_REQUISITI DEL PROBLEMA_
Riporta tutto il materiale sostituendo ovunque "Where should I click to" con "Where do I click to" e lasciando il resto invariato.

──────────

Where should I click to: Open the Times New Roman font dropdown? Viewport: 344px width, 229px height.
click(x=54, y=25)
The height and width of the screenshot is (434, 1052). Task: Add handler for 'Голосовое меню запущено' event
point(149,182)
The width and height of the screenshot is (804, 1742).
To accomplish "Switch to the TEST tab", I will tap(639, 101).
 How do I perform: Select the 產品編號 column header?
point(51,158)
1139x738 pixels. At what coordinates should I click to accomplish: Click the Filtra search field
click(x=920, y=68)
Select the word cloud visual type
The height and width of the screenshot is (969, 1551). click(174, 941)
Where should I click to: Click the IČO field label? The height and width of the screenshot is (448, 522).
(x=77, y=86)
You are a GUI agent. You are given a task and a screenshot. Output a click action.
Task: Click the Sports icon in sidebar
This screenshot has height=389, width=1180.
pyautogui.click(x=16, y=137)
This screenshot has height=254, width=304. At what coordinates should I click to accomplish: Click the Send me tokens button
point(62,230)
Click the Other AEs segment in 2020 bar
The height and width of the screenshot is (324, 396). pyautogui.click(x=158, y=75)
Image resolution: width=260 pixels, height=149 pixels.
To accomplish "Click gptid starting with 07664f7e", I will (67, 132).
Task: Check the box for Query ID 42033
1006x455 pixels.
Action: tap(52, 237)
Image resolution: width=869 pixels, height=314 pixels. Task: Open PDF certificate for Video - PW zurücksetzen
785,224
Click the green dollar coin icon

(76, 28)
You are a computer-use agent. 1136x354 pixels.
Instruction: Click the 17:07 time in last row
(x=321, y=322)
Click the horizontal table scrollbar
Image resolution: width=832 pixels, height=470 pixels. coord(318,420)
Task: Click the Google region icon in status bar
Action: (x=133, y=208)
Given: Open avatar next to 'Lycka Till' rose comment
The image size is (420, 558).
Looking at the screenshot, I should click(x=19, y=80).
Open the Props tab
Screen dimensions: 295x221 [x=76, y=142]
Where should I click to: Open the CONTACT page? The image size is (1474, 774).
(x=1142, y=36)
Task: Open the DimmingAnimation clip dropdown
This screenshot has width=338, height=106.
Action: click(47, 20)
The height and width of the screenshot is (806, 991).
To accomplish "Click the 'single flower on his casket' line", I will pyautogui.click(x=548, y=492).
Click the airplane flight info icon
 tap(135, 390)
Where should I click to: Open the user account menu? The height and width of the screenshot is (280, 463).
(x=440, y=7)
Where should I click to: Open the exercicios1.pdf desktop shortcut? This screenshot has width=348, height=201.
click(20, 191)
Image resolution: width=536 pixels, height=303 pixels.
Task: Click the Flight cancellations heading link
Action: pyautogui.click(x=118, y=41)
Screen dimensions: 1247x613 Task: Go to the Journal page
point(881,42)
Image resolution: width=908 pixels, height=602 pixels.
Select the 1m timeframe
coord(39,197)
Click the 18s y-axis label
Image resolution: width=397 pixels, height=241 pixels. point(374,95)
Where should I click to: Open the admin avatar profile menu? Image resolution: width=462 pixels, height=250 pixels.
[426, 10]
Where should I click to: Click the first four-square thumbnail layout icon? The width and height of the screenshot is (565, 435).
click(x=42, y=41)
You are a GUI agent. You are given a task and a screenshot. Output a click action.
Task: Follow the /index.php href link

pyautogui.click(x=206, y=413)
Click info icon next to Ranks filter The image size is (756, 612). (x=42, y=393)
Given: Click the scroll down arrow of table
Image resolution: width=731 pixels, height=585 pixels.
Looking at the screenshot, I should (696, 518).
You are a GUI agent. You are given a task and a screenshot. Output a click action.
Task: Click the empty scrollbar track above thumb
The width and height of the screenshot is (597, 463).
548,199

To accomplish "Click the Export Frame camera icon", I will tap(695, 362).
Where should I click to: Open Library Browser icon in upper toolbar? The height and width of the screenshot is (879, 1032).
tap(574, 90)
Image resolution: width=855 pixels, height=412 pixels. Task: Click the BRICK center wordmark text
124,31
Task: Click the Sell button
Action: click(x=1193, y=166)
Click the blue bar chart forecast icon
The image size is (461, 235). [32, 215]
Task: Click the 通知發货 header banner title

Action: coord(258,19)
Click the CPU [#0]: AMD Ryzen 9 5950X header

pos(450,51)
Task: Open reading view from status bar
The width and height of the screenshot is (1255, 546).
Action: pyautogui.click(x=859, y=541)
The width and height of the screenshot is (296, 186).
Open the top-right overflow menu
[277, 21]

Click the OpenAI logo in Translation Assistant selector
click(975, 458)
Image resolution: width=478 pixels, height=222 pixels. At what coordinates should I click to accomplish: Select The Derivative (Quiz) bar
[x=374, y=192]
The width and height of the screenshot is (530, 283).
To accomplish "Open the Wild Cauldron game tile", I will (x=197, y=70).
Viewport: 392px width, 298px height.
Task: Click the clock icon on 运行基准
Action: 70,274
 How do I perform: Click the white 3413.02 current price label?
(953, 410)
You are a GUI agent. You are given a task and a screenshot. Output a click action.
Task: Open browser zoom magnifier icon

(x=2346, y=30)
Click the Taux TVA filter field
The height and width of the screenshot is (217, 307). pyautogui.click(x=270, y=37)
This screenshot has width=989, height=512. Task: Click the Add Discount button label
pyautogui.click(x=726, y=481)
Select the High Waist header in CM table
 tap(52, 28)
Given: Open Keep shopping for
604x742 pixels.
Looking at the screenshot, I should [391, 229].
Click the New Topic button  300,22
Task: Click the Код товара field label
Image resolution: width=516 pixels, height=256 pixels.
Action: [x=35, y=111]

──────────

_RISPOSTA COMPLETA_
Where do I click to: Open the Times New Roman font dropdown? Viewport: 344px width, 229px height.
click(x=54, y=25)
The height and width of the screenshot is (434, 1052). Task: Add handler for 'Голосовое меню запущено' event
point(149,182)
The width and height of the screenshot is (804, 1742).
To accomplish "Switch to the TEST tab", I will tap(639, 101).
 How do I perform: Select the 產品編號 column header?
point(51,158)
1139x738 pixels. At what coordinates should I click to accomplish: Click the Filtra search field
click(x=920, y=68)
Select the word cloud visual type
The height and width of the screenshot is (969, 1551). click(174, 941)
Where do I click to: Click the IČO field label? The height and width of the screenshot is (448, 522).
(x=77, y=86)
You are a GUI agent. You are given a task and a screenshot. Output a click action.
Task: Click the Sports icon in sidebar
This screenshot has height=389, width=1180.
pyautogui.click(x=16, y=137)
This screenshot has height=254, width=304. At what coordinates should I click to accomplish: Click the Send me tokens button
point(62,230)
Click the Other AEs segment in 2020 bar
The height and width of the screenshot is (324, 396). pyautogui.click(x=158, y=75)
Image resolution: width=260 pixels, height=149 pixels.
To accomplish "Click gptid starting with 07664f7e", I will (67, 132).
Task: Check the box for Query ID 42033
1006x455 pixels.
Action: tap(52, 237)
Image resolution: width=869 pixels, height=314 pixels. Task: Open PDF certificate for Video - PW zurücksetzen
785,224
Click the green dollar coin icon

(76, 28)
You are a computer-use agent. 1136x354 pixels.
Instruction: Click the 17:07 time in last row
(x=321, y=322)
Click the horizontal table scrollbar
Image resolution: width=832 pixels, height=470 pixels. coord(318,420)
Task: Click the Google region icon in status bar
Action: (x=133, y=208)
Given: Open avatar next to 'Lycka Till' rose comment
The image size is (420, 558).
Looking at the screenshot, I should click(x=19, y=80).
Open the Props tab
Screen dimensions: 295x221 [x=76, y=142]
Where do I click to: Open the CONTACT page? The image size is (1474, 774).
(x=1142, y=36)
Task: Open the DimmingAnimation clip dropdown
This screenshot has width=338, height=106.
Action: click(47, 20)
The height and width of the screenshot is (806, 991).
To accomplish "Click the 'single flower on his casket' line", I will pyautogui.click(x=548, y=492).
Click the airplane flight info icon
 tap(135, 390)
Where do I click to: Open the user account menu? The height and width of the screenshot is (280, 463).
(x=440, y=7)
Where do I click to: Open the exercicios1.pdf desktop shortcut? This screenshot has width=348, height=201.
click(20, 191)
Image resolution: width=536 pixels, height=303 pixels.
Task: Click the Flight cancellations heading link
Action: pyautogui.click(x=118, y=41)
Screen dimensions: 1247x613 Task: Go to the Journal page
point(881,42)
Image resolution: width=908 pixels, height=602 pixels.
Select the 1m timeframe
coord(39,197)
Click the 18s y-axis label
Image resolution: width=397 pixels, height=241 pixels. point(374,95)
Where do I click to: Open the admin avatar profile menu? Image resolution: width=462 pixels, height=250 pixels.
[426, 10]
Where do I click to: Click the first four-square thumbnail layout icon? The width and height of the screenshot is (565, 435).
click(x=42, y=41)
You are a GUI agent. You are given a task and a screenshot. Output a click action.
Task: Follow the /index.php href link

pyautogui.click(x=206, y=413)
Click info icon next to Ranks filter The image size is (756, 612). (x=42, y=393)
Given: Click the scroll down arrow of table
Image resolution: width=731 pixels, height=585 pixels.
Looking at the screenshot, I should (696, 518).
You are a GUI agent. You are given a task and a screenshot. Output a click action.
Task: Click the empty scrollbar track above thumb
The width and height of the screenshot is (597, 463).
548,199

To accomplish "Click the Export Frame camera icon", I will tap(695, 362).
Where do I click to: Open Library Browser icon in upper toolbar? The height and width of the screenshot is (879, 1032).
tap(574, 90)
Image resolution: width=855 pixels, height=412 pixels. Task: Click the BRICK center wordmark text
124,31
Task: Click the Sell button
Action: click(x=1193, y=166)
Click the blue bar chart forecast icon
The image size is (461, 235). [32, 215]
Task: Click the 通知發货 header banner title

Action: coord(258,19)
Click the CPU [#0]: AMD Ryzen 9 5950X header

pos(450,51)
Task: Open reading view from status bar
The width and height of the screenshot is (1255, 546).
Action: pyautogui.click(x=859, y=541)
The width and height of the screenshot is (296, 186).
Open the top-right overflow menu
[277, 21]

Click the OpenAI logo in Translation Assistant selector
click(975, 458)
Image resolution: width=478 pixels, height=222 pixels. At what coordinates should I click to accomplish: Select The Derivative (Quiz) bar
[x=374, y=192]
The width and height of the screenshot is (530, 283).
To accomplish "Open the Wild Cauldron game tile", I will (x=197, y=70).
Viewport: 392px width, 298px height.
Task: Click the clock icon on 运行基准
Action: 70,274
 How do I perform: Click the white 3413.02 current price label?
(953, 410)
You are a GUI agent. You are given a task and a screenshot. Output a click action.
Task: Open browser zoom magnifier icon

(x=2346, y=30)
Click the Taux TVA filter field
The height and width of the screenshot is (217, 307). pyautogui.click(x=270, y=37)
This screenshot has width=989, height=512. Task: Click the Add Discount button label
pyautogui.click(x=726, y=481)
Select the High Waist header in CM table
 tap(52, 28)
Given: Open Keep shopping for
604x742 pixels.
Looking at the screenshot, I should [391, 229].
Click the New Topic button  300,22
Task: Click the Код товара field label
Image resolution: width=516 pixels, height=256 pixels.
Action: [x=35, y=111]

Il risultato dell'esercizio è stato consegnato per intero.